Lo que dejan atrás no da para vivir. Pérez, de 33 años, cobra 25 quetzales (tres dólares) al
día por lavar ropa. En la cesta de la compra eso se traduce en medio kilo de azúcar, una
pastilla de jabón y una bolsa de maíz para hacer tortillas. Hasta hace unas décadas, la aldea
vivía del maíz, pero el mexicano, un tercio más barato, lo relegó. Se pasó entonces al café,
pero su precio se ha desplomado en los últimos años a casi la mitad. La pobreza que emana
de la mala salud del campo es, junto a la violencia, uno de los principales detonantes de la
emigración. Pese a los avances, casi seis de cada 10 guatemaltecos son pobres. En Santa
Bárbara, el municipio donde vive Pérez, son aún más: ocho de cada diez.

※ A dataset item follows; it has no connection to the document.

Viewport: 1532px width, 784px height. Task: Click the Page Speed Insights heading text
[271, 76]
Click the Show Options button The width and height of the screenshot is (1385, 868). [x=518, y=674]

La migración está dejando tras sí una estela de pupitres vacíos. El número de menores
guatemaltecos no acompañados detenidos en la frontera de EE UU creció un 23% en 2018.

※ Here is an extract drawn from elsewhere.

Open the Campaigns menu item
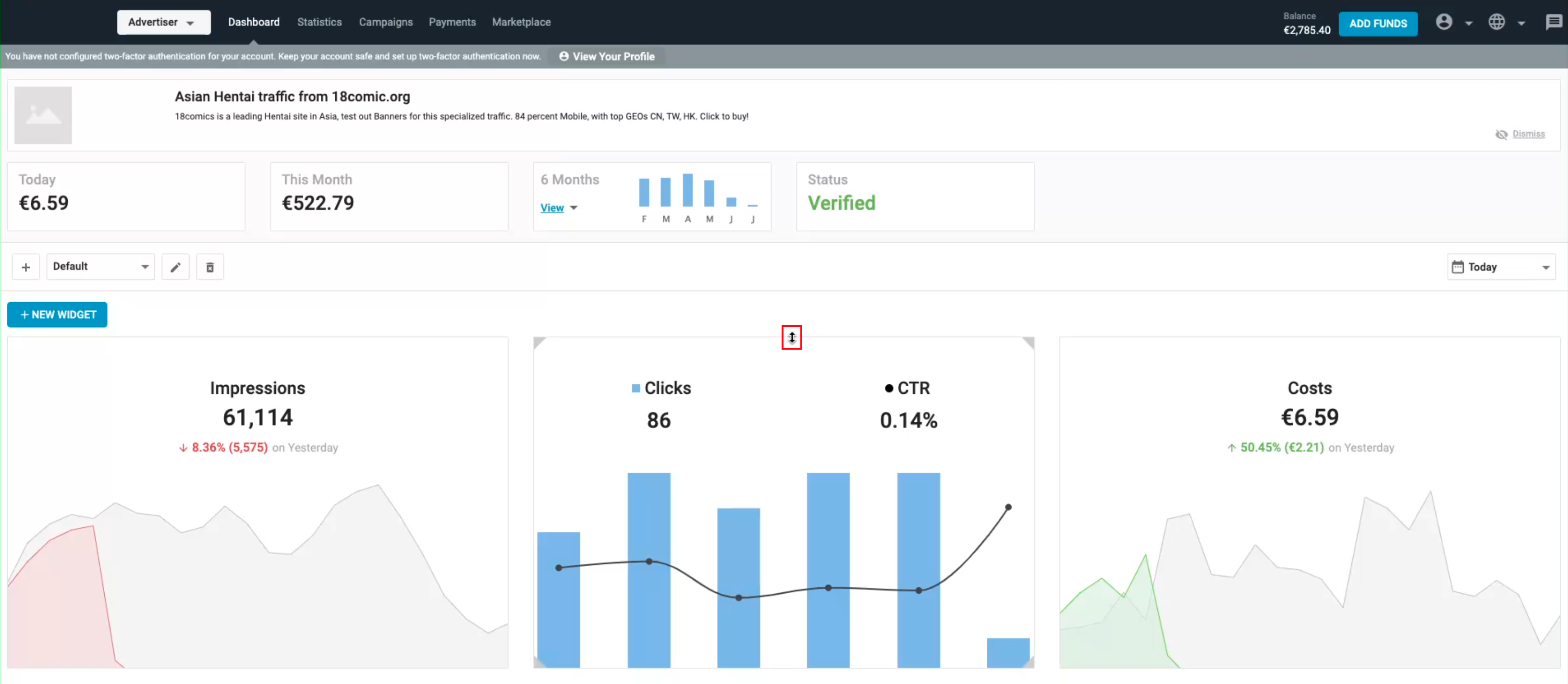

El viaje de familias enteras, cada vez más común, es otra novedad. De la escuela de Mario
Gómez han salido 18 niños este curso, que se suman a los cinco que del año pasado.
“Antes iban solo los hombres, pero últimamente se están llevando también a sus hijos”,
explica el director. “Piensan que igual así les dejan cruzar la frontera más fácilmente, por
pena”.
La familia de Blanca Ribes, de 38 años, cayó en la red. Partieron hace un mes rumbo a
Atlanta, pero la policía mexicana los detuvo en Cancún. “Nos dijeron que no éramos
bienvenidos y me separaron de mi esposo y de mis hijos”, recuerda sobre su estancia en un
centro de detención. Hace una semana, los subieron a un autobús de vuelta a la casilla de
salida: un pequeño puesto de tacos y refrescos en una escuela de la región. “Queríamos
superarnos, vivir mejor”, dice derrotada. "Al menos hicimos el esfuerzo”.
Pérez no va a esperar a que se aclaren los detalles del acuerdo: lo tiene decidido. Quedan
tres meses para que su hijo acabe sexto de primaria; entonces dejarán el pueblo. La primera
vez que cruzó la frontera caminó el desierto durante cuatro noches y tres días, los pies
hinchados por los espinos que se le clavaban. "Si uno muere, pues muere", cuenta. "Así es
cuando uno se arriesga". Echará de menos las montañas en temporada de lluvias, cuando
se llenan de flores. Tras subir la cuesta hasta su casa, se seca el sudor de la frente. "En
Georgia", dice, "todo es llano y sin piedras".